Abbiamo capito che molti genitori restano dietro alla webcam senza farsi vedere ma suggerendo cosa dire ai propri figli. Che ascoltano, vivono la classe, entrano nelle dinamiche della scuola pur restando sempre nascosti e questo atteggiamento azzera la privacy delle insegnanti, che si sentono spesso soffocate. Che gli stessi genitori mostrano approvazione o disprezzo verso il metodo utilizzato dai docenti veicolando anche l’entusiasmo degli alunni, che assorbono tutta la pressione.
Abbiamo compreso che i colloqui con i genitori sono fondamentali per capire lo stato d’animo dei loro figli, che anche se la scuola è ormai un canale aperto e accessibile a tutti perché entra nelle case come un telegiornale, dietro al pc o all’iPad ci sono complessità che è possibile capire solo se si creano relazioni e ci si predispone all’ascolto. Sapevamo anche prima che nessuna classe è completamente omogenea, che ci sono bambini più seguiti, altri più forti e indipendenti e altri, ancora, che sono fragili e spaventati da qualsiasi cambiamento.

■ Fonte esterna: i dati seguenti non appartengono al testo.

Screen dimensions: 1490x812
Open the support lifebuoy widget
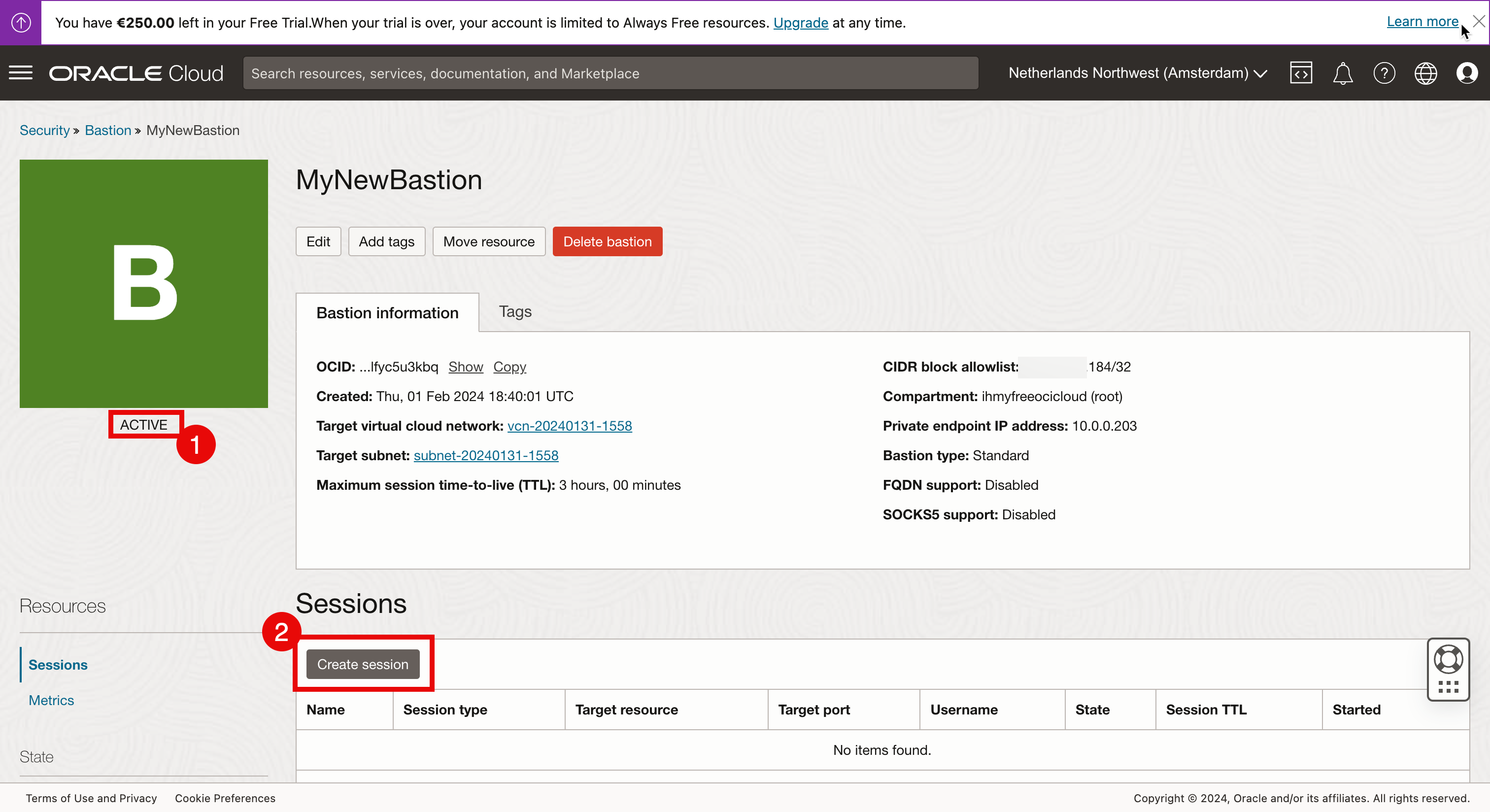tap(1448, 659)
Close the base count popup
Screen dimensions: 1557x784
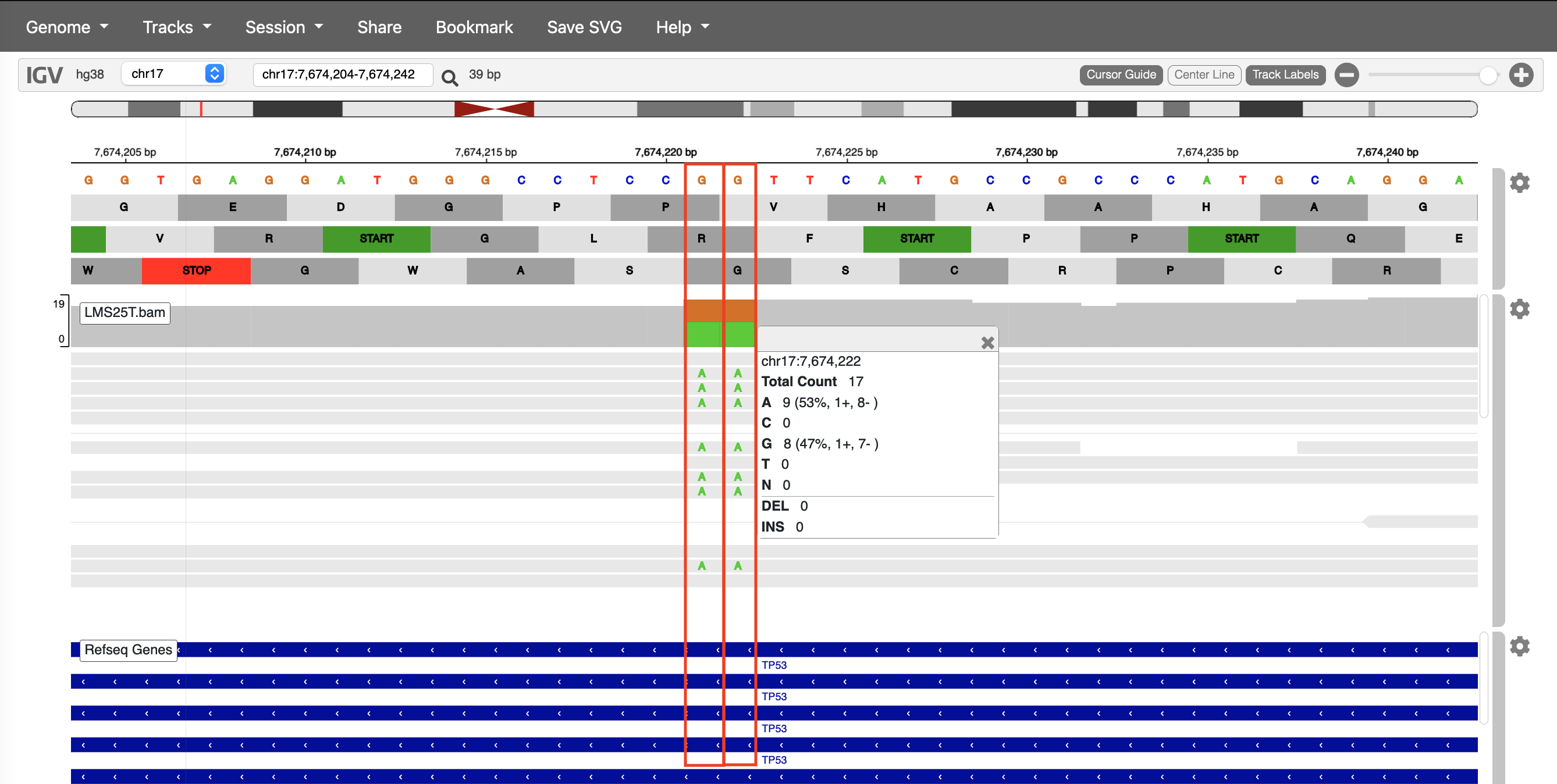pos(987,343)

Ma la differenza rispetto al passato è la maggiore difficoltà ad aiutare stando di fronte ad un pc a fare lezione; abbiamo compreso che è necessario uno sforzo maggiore da parte dei docenti che devono essere aperti all’ascolto leggendo negli occhi dei ragazzi turbamenti e paure.

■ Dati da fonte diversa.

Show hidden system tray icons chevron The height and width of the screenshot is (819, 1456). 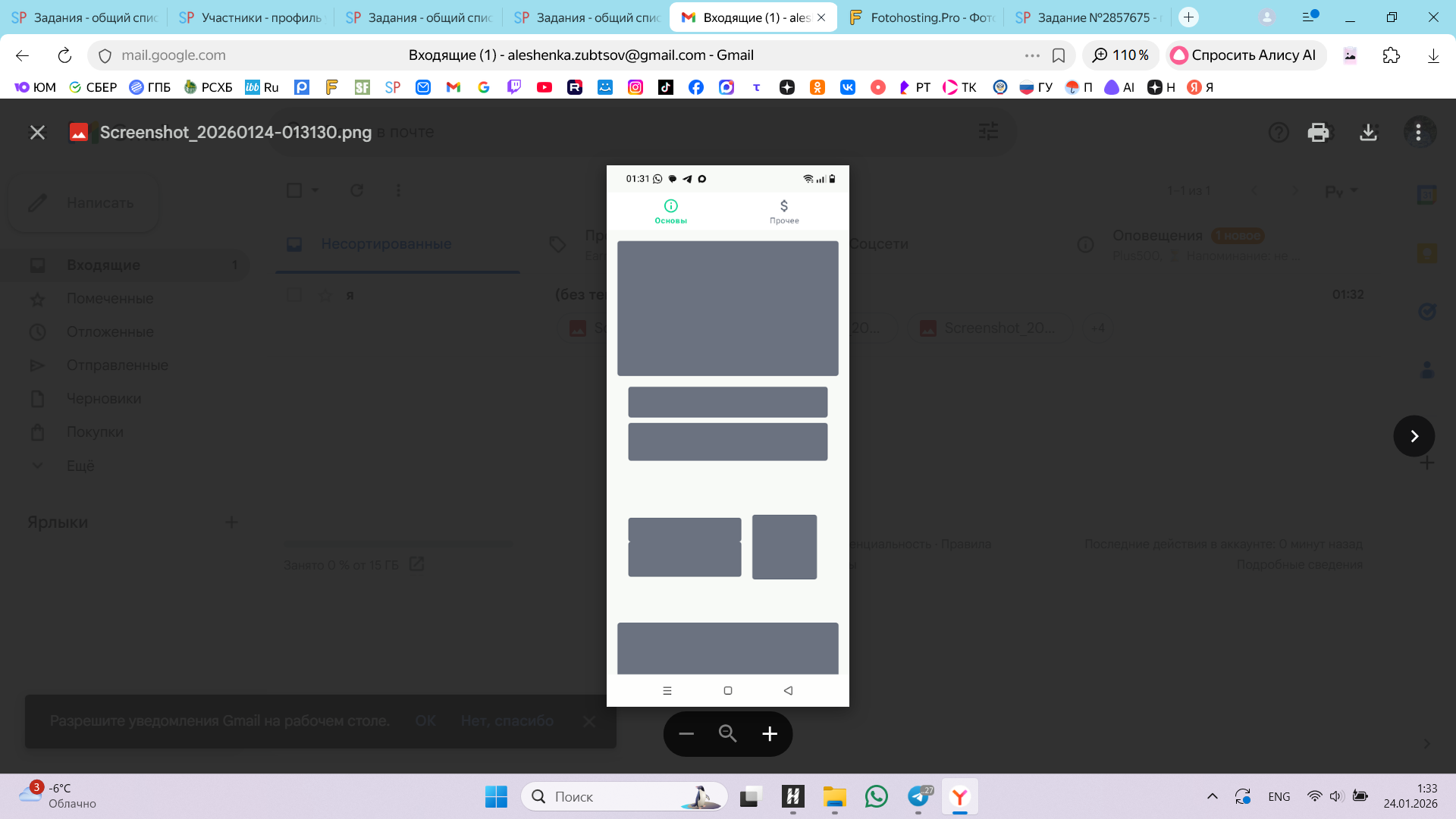coord(1212,796)
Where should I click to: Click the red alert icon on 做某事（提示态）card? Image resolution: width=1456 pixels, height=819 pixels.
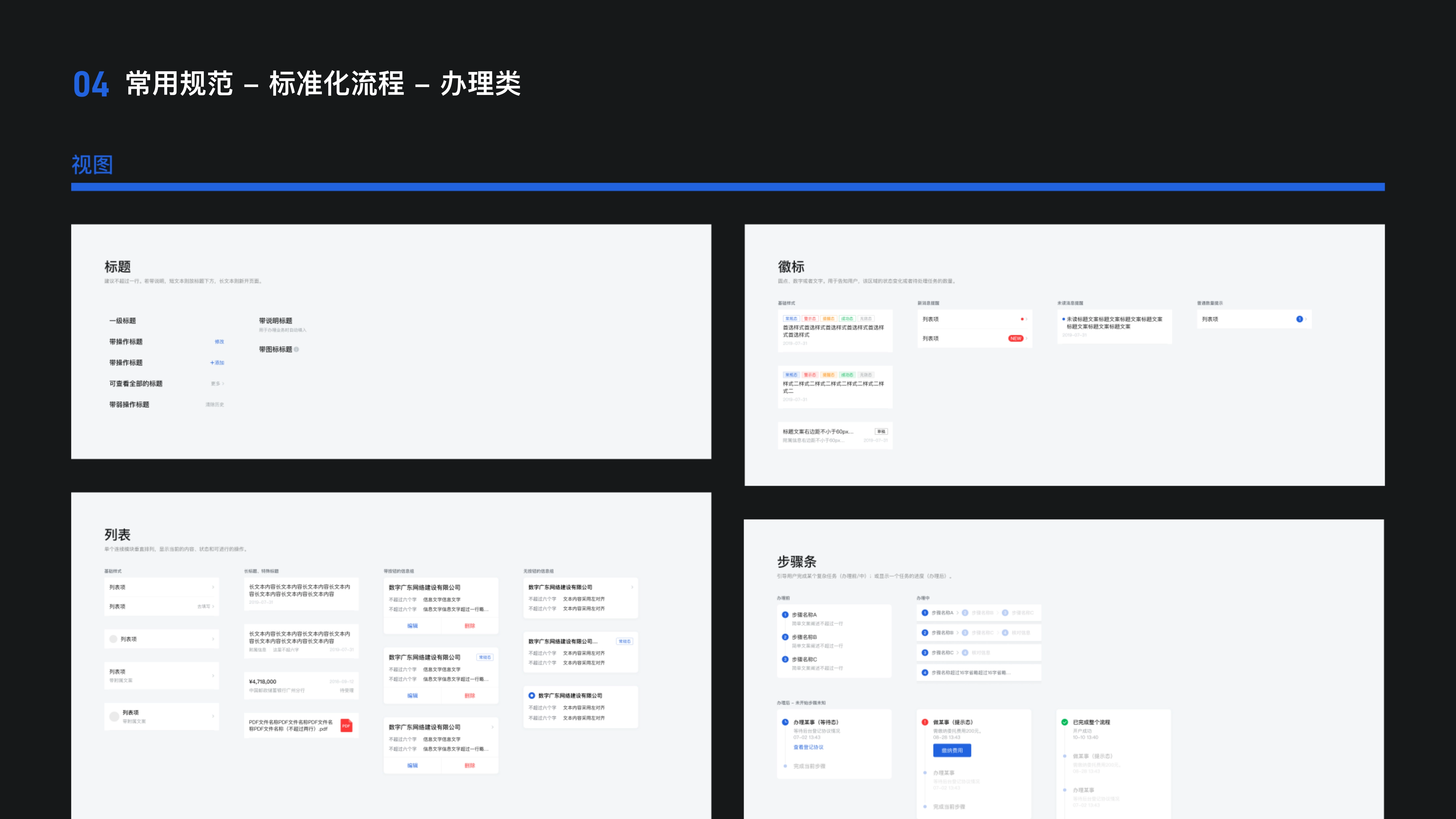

Relazione, affettività, legami e inclusività, queste sono le parole chiave di cui abbiamo davvero conosciuto il significato dopo circa 13 mesi di scuola in DAD. Abbiamo imparato a conoscerne il senso ma speriamo di poter mantenere questa corrispondenza anche in futuro, quando avremo gli stessi ragazzini di fronte a noi in presenza e potremo finalmente guardarli negli occhi senza il filtro di una web cam. Un’occasione per ritrovare quell’autonomia del rapporto insegnante-alunno che la DAD ha limitato, quel modo di relazionarsi talvolta amichevole e altre autoritario che è alla base della scuola, quell’affettività di cui i bambini hanno tanto bisogno.